*** Opening of Data extract ***

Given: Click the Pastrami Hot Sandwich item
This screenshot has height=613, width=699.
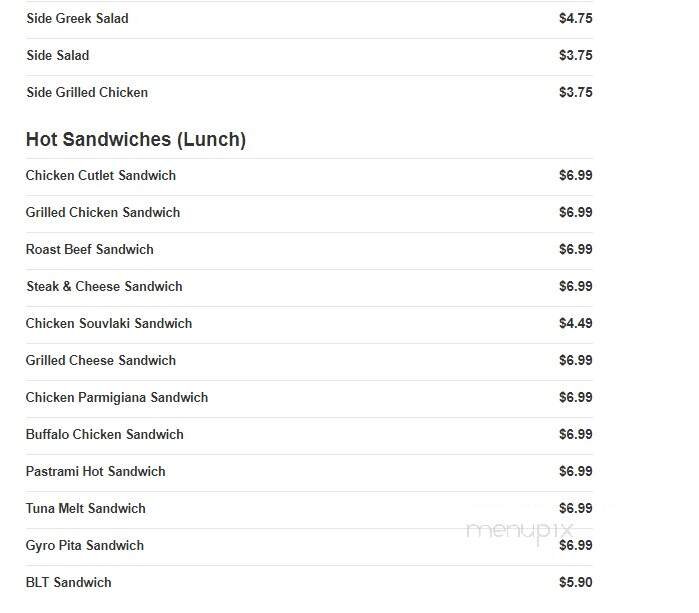Looking at the screenshot, I should pos(96,471).
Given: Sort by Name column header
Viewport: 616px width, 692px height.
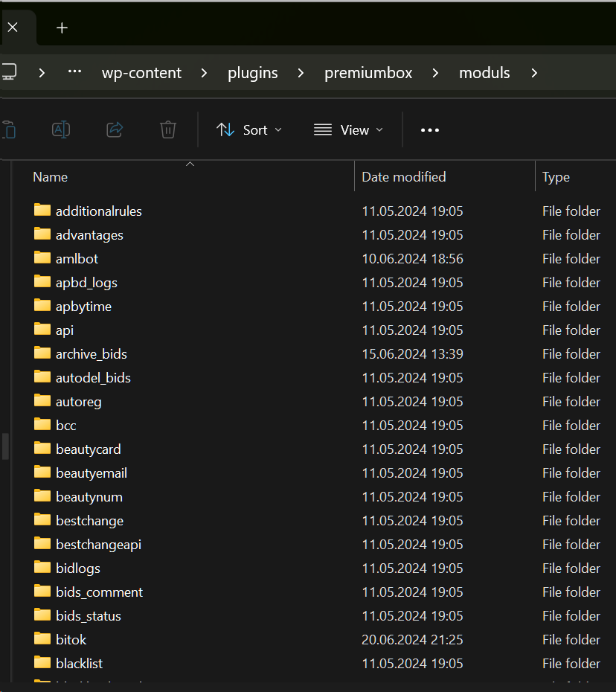Looking at the screenshot, I should (x=51, y=177).
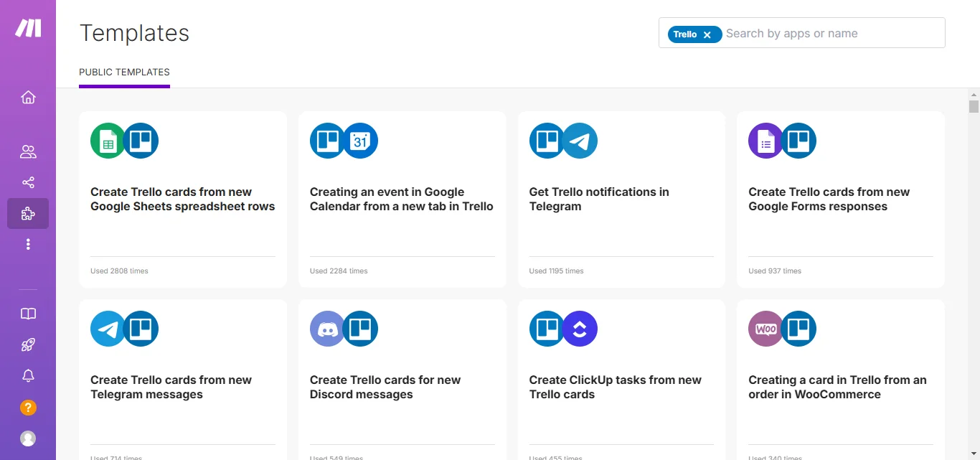The width and height of the screenshot is (980, 460).
Task: Open the Home page from the sidebar
Action: [x=28, y=97]
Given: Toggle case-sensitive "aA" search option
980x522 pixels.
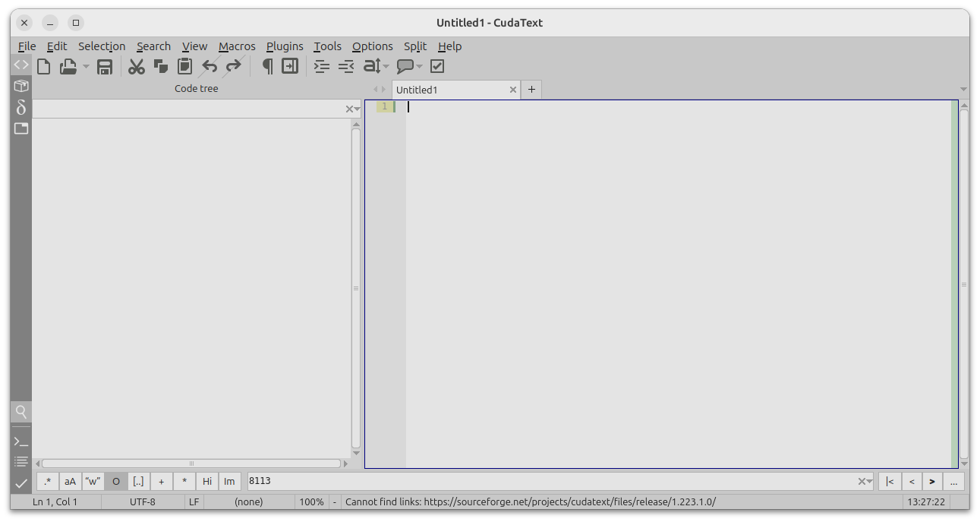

*** Close of Data extract ***

How to complete this task
Scan the records above for the word "Given". Show each line in which it appears.

Reply to the exercise
Given: Click the Pastrami Hot Sandwich item
Given: Sort by Name column header
Given: Toggle case-sensitive "aA" search option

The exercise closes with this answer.